In manufacture sector, the surface finish quality has considerable importance that can affect the functioning of a component, and possibly its cost. The surface quality is an significant parameter to evaluate the productivity of machine tools as well as machined components. It is also used as the critical quality indicator for the machined surface. In recent years the prediction of surface roughness has become an area of interest for machining industry. Cutting force, cutting temperature, tool wear, and vibration signals are some of the factors that can be used individually to predict surface roughness, but when it is used collectively a more accurate prediction of surface roughness is possible since each of the above-mentioned factors have their own characteristics effects of surface roughness. In the present study, an attempt was made to fuse cutting force, tool wear and displacement of tool vibration along with the cutting speed, feed and depth of cut to predict the surface roughness of hardened SS 410 steel (45 HRC) using a multicoated hard metal insert with a sculptured rake face. Regression models and an artificial neural network model were developed to fuse the cutting force, cutting temperature, tool wear and displacement of tool vibration to predict the surface roughness.
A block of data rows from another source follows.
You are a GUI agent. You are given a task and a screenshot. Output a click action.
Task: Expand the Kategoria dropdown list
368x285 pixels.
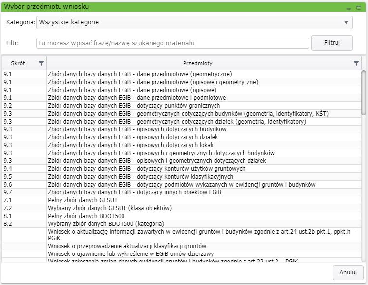click(x=347, y=23)
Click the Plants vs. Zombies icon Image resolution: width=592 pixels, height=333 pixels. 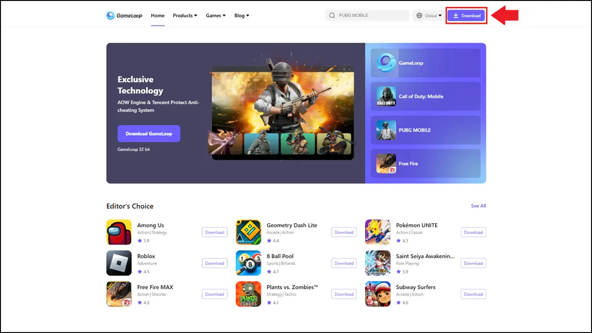pos(248,294)
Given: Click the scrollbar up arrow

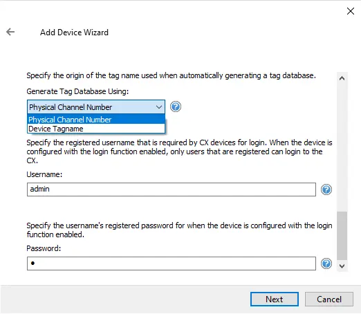Looking at the screenshot, I should point(342,78).
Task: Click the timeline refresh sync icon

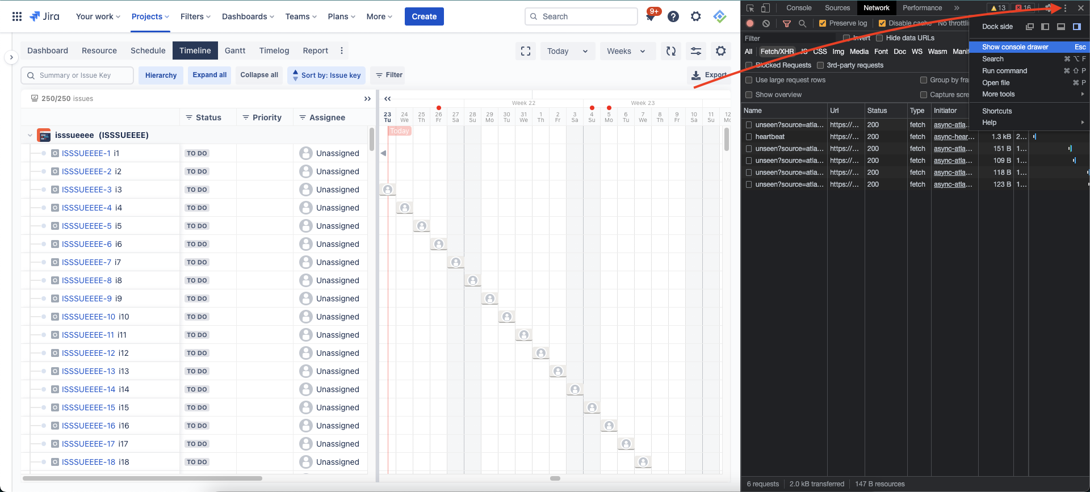Action: (671, 51)
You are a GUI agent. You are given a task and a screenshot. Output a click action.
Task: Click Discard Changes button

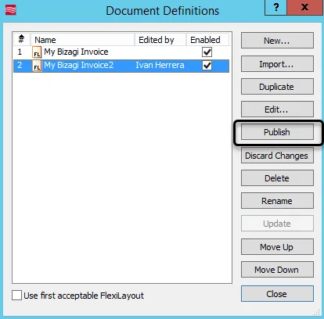point(277,156)

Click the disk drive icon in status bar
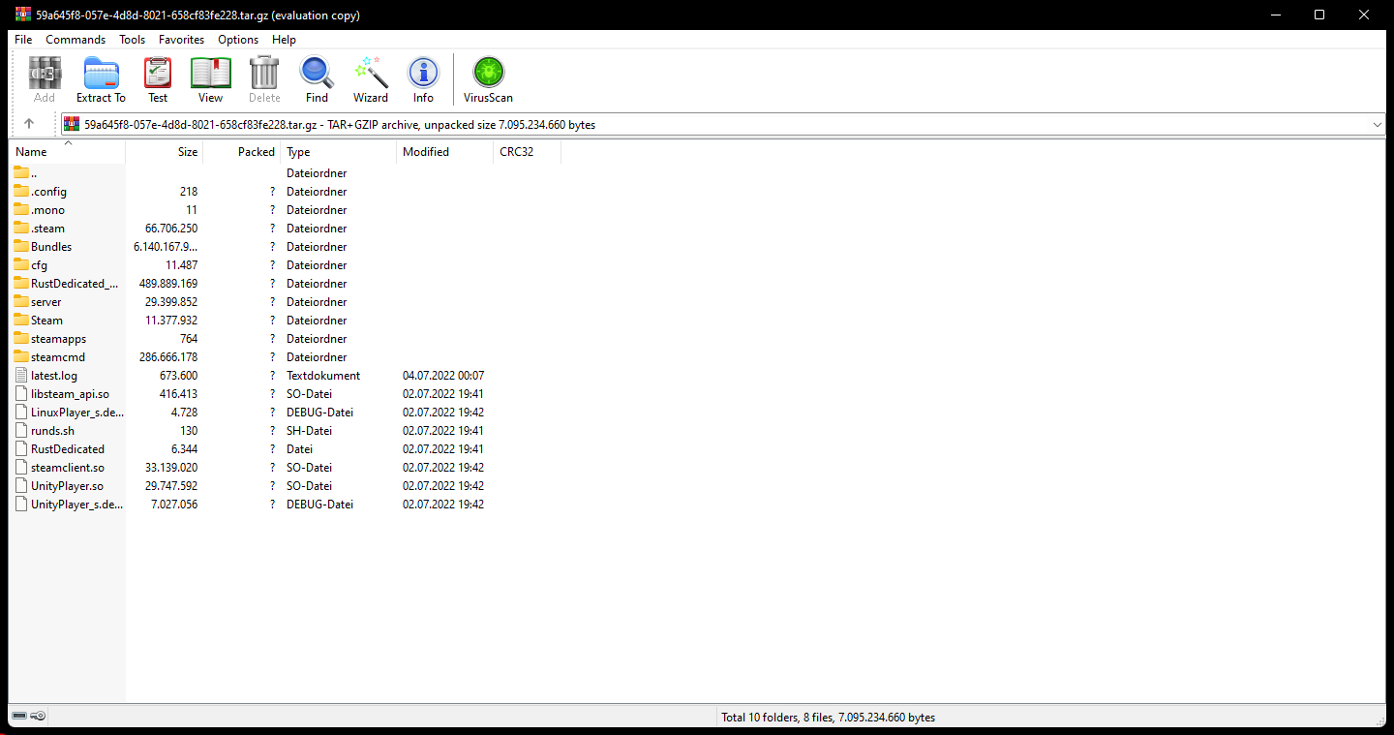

From the results it was observed that the prediction of surface roughness by the artificial neural network had a higher accuracy than the regression model.

Suggested Citation

  • X. Ajay Vasanth & P. Sam Paul & A. S. Varadarajan, 2020. "A neural network model to predict surface roughness during turning of hardened SS410 steel," International Journal of System Assurance Engineering and Management, Springer;The Society for Reliability, Engineering Quality and Operations Management (SREQOM),India, and Division of Operation and Maintenance, Lulea University of Technology, Sweden, vol. 11(3), pages 704-715, June.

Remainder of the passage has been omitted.